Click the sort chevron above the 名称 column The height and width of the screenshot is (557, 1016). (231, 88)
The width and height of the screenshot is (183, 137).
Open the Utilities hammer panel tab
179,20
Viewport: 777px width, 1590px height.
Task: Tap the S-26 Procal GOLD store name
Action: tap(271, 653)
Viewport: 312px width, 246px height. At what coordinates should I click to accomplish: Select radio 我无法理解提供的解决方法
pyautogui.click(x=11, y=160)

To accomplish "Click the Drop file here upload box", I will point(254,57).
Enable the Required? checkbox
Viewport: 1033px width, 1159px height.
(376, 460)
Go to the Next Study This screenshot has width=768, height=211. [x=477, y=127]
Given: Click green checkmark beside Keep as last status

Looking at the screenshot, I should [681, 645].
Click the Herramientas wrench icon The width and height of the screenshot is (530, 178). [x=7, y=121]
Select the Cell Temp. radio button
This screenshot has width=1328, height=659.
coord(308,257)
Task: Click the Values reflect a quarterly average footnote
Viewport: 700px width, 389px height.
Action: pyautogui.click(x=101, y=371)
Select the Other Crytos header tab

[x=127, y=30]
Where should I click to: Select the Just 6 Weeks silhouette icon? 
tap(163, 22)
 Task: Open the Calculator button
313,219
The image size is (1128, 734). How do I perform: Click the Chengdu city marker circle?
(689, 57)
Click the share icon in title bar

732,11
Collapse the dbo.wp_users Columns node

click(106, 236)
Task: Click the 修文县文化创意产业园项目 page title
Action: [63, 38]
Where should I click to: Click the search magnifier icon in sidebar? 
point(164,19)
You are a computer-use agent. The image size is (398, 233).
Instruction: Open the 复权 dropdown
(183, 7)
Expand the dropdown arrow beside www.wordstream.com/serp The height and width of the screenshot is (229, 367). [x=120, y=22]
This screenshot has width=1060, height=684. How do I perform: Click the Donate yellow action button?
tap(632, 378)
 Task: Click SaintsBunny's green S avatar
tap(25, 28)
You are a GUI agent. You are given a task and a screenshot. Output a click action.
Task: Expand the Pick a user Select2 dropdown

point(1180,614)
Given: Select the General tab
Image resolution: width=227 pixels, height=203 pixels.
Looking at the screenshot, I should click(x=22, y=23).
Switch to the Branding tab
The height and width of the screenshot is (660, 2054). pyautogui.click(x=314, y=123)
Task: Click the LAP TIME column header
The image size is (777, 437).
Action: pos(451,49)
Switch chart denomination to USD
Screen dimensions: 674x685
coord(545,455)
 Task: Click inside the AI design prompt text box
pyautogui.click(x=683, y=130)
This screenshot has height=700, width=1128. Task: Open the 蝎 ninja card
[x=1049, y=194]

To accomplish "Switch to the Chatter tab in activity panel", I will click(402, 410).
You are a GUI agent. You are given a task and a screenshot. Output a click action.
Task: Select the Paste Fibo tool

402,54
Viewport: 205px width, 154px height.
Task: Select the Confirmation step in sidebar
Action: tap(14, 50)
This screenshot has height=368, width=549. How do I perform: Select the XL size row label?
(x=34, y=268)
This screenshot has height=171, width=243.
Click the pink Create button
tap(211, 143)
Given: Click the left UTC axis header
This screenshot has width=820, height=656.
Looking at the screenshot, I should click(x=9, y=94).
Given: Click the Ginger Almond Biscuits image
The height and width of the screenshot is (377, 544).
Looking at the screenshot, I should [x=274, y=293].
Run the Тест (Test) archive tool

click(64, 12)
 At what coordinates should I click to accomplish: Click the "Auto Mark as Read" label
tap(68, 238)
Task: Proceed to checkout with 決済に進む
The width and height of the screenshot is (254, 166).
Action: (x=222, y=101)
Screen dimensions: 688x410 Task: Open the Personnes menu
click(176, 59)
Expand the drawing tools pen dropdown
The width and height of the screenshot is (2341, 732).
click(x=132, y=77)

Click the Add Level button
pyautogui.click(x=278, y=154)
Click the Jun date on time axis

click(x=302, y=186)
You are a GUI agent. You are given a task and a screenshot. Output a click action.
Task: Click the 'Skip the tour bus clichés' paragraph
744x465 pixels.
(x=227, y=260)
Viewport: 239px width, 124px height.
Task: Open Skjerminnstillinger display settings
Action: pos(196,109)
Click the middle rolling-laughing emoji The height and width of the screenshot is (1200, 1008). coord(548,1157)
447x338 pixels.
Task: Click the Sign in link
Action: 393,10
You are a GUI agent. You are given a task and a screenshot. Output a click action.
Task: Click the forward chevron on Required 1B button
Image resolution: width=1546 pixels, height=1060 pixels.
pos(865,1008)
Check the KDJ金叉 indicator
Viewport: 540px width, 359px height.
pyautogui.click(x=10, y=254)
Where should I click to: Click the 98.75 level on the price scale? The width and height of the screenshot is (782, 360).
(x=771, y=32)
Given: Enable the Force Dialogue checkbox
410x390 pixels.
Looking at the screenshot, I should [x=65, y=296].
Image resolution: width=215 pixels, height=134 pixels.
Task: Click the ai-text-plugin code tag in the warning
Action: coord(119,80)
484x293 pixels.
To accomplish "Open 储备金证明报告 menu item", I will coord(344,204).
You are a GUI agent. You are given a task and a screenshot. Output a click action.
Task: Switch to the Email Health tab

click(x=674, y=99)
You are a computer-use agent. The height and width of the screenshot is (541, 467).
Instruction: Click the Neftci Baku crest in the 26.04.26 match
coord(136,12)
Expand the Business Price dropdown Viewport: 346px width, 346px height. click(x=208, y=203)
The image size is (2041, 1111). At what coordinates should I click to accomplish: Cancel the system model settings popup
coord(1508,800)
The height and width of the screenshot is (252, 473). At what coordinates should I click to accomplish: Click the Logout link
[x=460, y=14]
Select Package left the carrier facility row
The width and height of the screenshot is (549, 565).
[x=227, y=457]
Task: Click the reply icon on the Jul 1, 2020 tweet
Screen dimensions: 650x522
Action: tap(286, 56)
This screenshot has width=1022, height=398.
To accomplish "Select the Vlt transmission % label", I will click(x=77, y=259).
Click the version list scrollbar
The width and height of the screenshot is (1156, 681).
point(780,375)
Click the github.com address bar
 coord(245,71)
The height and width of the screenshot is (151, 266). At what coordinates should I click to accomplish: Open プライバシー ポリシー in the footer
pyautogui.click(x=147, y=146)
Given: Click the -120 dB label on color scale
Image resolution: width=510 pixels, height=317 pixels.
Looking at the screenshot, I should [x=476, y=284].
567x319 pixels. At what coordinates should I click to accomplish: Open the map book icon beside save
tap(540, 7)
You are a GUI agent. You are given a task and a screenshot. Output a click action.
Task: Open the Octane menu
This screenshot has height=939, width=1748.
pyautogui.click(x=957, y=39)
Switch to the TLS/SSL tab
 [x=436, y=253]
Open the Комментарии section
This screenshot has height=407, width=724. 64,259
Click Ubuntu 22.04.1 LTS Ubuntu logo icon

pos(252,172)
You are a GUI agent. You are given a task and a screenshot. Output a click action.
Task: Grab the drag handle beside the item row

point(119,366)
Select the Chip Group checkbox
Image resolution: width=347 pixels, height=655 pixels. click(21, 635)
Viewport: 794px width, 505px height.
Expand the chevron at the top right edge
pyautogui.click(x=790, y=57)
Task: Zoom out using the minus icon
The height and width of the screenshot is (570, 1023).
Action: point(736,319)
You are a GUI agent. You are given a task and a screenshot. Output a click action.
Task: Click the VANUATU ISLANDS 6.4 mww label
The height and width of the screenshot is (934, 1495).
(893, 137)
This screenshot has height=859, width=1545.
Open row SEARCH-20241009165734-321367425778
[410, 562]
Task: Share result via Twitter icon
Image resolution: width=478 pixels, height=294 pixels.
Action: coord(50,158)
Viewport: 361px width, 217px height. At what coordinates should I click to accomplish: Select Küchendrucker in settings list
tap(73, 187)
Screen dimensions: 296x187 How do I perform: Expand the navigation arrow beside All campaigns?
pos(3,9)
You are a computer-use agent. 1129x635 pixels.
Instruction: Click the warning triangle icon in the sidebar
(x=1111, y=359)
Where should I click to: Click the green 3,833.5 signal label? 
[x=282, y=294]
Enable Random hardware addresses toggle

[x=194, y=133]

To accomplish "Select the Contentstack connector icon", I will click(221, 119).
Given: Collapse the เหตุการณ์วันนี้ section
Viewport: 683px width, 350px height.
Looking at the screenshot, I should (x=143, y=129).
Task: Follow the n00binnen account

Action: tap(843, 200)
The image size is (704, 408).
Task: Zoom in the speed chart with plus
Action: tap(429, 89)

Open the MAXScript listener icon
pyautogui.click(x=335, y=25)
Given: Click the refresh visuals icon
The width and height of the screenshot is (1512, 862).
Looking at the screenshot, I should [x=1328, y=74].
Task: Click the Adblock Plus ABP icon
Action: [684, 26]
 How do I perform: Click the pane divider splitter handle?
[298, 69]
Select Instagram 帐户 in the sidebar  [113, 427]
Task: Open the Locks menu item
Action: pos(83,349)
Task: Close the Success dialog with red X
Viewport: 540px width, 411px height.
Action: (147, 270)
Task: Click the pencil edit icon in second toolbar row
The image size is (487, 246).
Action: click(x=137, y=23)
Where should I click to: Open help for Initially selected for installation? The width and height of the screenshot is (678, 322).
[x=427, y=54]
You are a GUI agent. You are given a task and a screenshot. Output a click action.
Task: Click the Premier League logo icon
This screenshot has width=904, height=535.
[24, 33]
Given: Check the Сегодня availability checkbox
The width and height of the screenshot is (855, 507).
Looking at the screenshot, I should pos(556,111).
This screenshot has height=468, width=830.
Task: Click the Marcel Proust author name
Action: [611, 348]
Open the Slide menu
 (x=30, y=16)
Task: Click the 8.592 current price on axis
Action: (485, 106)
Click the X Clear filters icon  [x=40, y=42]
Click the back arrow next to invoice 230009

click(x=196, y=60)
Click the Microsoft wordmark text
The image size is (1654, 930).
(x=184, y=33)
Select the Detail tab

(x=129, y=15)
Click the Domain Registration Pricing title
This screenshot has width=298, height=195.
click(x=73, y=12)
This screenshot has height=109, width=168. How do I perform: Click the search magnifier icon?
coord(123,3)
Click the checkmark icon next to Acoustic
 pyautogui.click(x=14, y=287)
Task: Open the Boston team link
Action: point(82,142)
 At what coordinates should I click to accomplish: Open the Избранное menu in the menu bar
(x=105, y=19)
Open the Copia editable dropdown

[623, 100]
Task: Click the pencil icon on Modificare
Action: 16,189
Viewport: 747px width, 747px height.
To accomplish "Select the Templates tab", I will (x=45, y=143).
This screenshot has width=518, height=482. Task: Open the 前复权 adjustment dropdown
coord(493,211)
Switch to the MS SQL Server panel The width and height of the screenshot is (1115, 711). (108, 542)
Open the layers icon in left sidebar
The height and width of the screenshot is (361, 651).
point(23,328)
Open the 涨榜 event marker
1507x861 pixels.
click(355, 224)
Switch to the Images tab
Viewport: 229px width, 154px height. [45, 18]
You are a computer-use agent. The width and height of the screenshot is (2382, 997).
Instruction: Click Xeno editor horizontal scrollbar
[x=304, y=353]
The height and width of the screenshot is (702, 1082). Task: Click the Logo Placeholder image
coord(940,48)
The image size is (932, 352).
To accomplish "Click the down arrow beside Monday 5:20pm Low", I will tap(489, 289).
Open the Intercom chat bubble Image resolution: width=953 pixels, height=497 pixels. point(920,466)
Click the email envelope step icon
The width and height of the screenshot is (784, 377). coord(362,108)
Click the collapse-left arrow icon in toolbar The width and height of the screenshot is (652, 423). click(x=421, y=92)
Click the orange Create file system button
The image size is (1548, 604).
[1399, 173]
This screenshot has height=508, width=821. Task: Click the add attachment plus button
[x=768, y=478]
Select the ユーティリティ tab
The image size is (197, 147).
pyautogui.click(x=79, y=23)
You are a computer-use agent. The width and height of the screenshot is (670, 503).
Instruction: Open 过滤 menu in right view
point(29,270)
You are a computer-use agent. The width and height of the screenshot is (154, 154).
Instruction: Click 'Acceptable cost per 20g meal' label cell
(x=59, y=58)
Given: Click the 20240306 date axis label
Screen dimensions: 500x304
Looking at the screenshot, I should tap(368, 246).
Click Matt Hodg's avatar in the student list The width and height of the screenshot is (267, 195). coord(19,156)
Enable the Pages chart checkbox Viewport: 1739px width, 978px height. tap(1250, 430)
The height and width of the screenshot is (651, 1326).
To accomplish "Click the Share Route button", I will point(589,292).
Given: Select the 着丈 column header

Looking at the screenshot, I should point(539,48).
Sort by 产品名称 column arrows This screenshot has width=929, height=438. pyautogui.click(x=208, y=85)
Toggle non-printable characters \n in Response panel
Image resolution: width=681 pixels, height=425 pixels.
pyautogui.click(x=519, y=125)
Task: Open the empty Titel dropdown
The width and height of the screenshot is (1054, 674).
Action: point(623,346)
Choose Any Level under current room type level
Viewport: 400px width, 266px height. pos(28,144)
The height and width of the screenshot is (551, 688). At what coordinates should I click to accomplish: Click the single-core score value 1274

━━━━━━━━

PROBLEM DETAILS:
Please rewrite the entries from the line with "Given: Click the Ginger Almond Biscuits image" to the line with "tap(68, 238)", swapping "Ginger Almond Biscuits" for "Oat Almond Biscuits" and keeping everything else the same.

SOLUTION TO THIS EXERCISE:
Given: Click the Oat Almond Biscuits image
The height and width of the screenshot is (377, 544).
Looking at the screenshot, I should [x=274, y=293].
Run the Тест (Test) archive tool

click(64, 12)
 At what coordinates should I click to accomplish: Click the "Auto Mark as Read" label
tap(68, 238)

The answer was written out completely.